In the example dialogue fragments, although the same phrase so far is offered in both replies, the prior contexts establish different analyses of the meanings of the phrase. In the first example, the reply (1b) modifies the prior context (1a) by providing an explanation: B did not make the meeting because it was too far to travel. In the second example, the reply (2b) also modifies the prior context (2a): B agrees with A that the day has been lovely up to this point, but appears to implicate concern about the future. In either case, after B has contributed a reply, there is now a new, different context against which future contributions to the dialogue must be analysed to establish their meaning.

(1a) A: You didn't get to yesterday's out-of-town meeting. [context]
(1b) B: So far. [context]
(1c) A: It started early. [you slept in?]
(1d) B: No car. [no]

As a discourse progresses, the "picture" provided by the context is "filled in". Sometimes parts of the picture are "erased" then "redrawn" in alternative ways. The insight of CCP analysis of discourse is that language use doesn't simply function to denote reference to the objective world directly, significantly it also functions by constructing and modifying a context shared by discourse participants.
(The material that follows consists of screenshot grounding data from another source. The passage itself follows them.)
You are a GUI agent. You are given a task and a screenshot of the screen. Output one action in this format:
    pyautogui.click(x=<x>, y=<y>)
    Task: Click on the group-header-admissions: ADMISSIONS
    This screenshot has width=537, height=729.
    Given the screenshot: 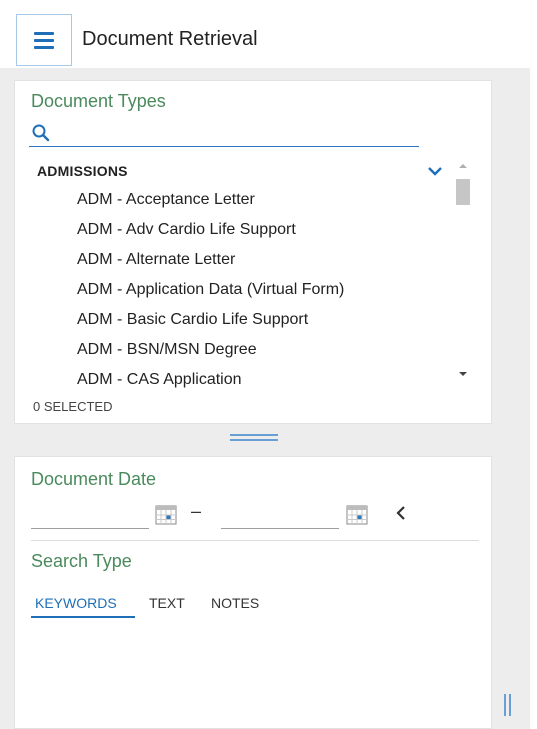 What is the action you would take?
    pyautogui.click(x=82, y=171)
     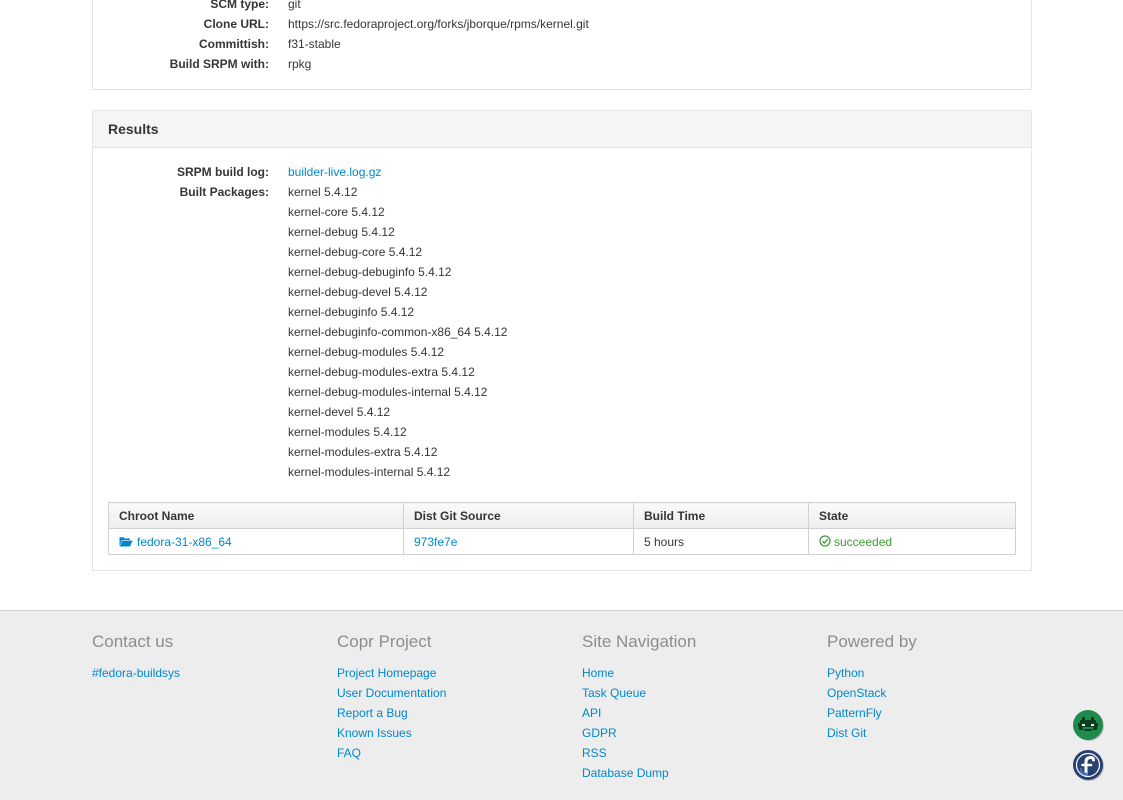 What do you see at coordinates (594, 753) in the screenshot?
I see `footer-link-rss: RSS` at bounding box center [594, 753].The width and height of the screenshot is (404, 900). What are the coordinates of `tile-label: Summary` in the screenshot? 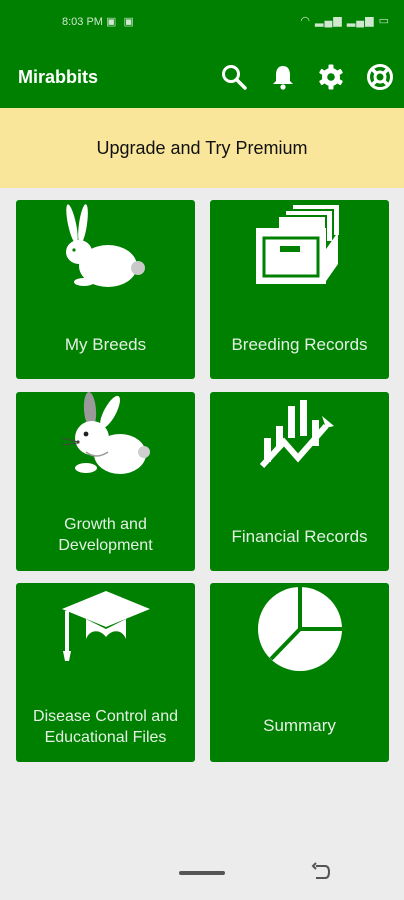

CCP is the foundation of dynamic semantics, giving rise to the slogan "meaning is context change potential". Earlier work in semantics attempted to show how the meaning of many sentences could be directly represented by logical models of the objective world. Finding a way of representing the meaning of difficult sentences led to seeing the need for accounting for CCP. Discourse Representation Theory (DRT) did this by viewing successive contributions to discourse as dynamically modifying a model of the world—the changing context.